Description
You will design, build, and maintain data pipelines and data lake infrastructure.
Responsibilities
- Design, build, and maintain ETL/ELT data pipelines using AWS-native tools (Glue, Lambda, Step Functions, EMR).
- Develop scalable data ingestion solutions from structured and unstructured sources.
- Build data transformation workflows using PySpark, Spark, or PySpark, Spark-based frameworks.
- Manage large-scale AWS S3-based Data Lakes, implementing partitioning and cataloging via AWS Glue Data Catalog.
- Optimize Amazon Redshift data models and build high-performance ELT workloads using SQL, Spectrum, and COPY commands.
Required Skills
- 7+ years of hands-on experience in data engineering.
- Expertise with S3, Glue, Redshift, Lambda, IAM, CloudWatch, and EMR.
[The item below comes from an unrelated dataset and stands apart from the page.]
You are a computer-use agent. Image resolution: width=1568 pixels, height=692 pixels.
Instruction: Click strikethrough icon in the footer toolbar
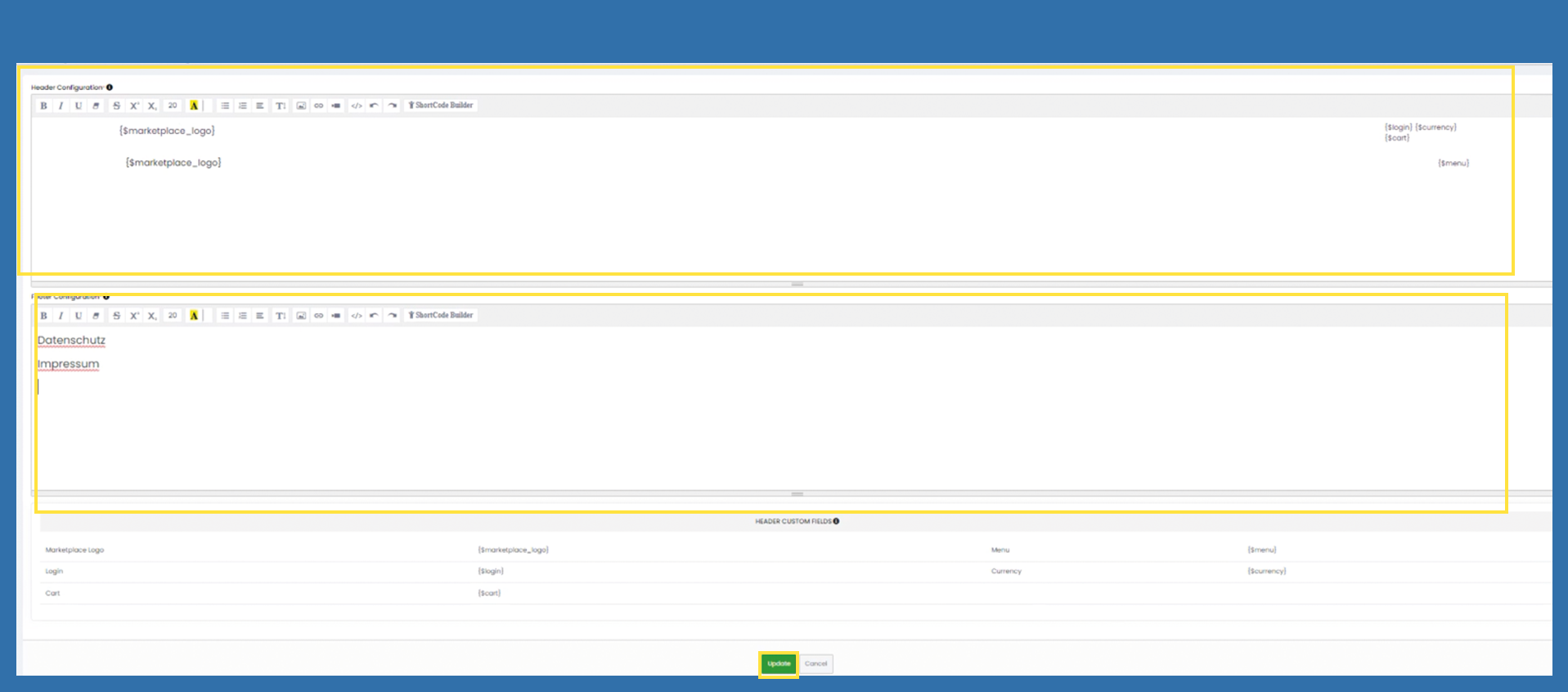pos(116,316)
- Deep knowledge of Amazon Redshift, including optimization and performance tuning.
- Strong SQL skills and experience with data modeling (star/snowflake).
- Experience building and managing data lakes and large-scale data pipelines.
- Hands-on experience with PySpark/Spark or similar distributed processing frameworks.
- Experience with streaming technologies such as Kinesis or Kafka.
- Strong understanding of ETL/ELT architecture and data integration patterns.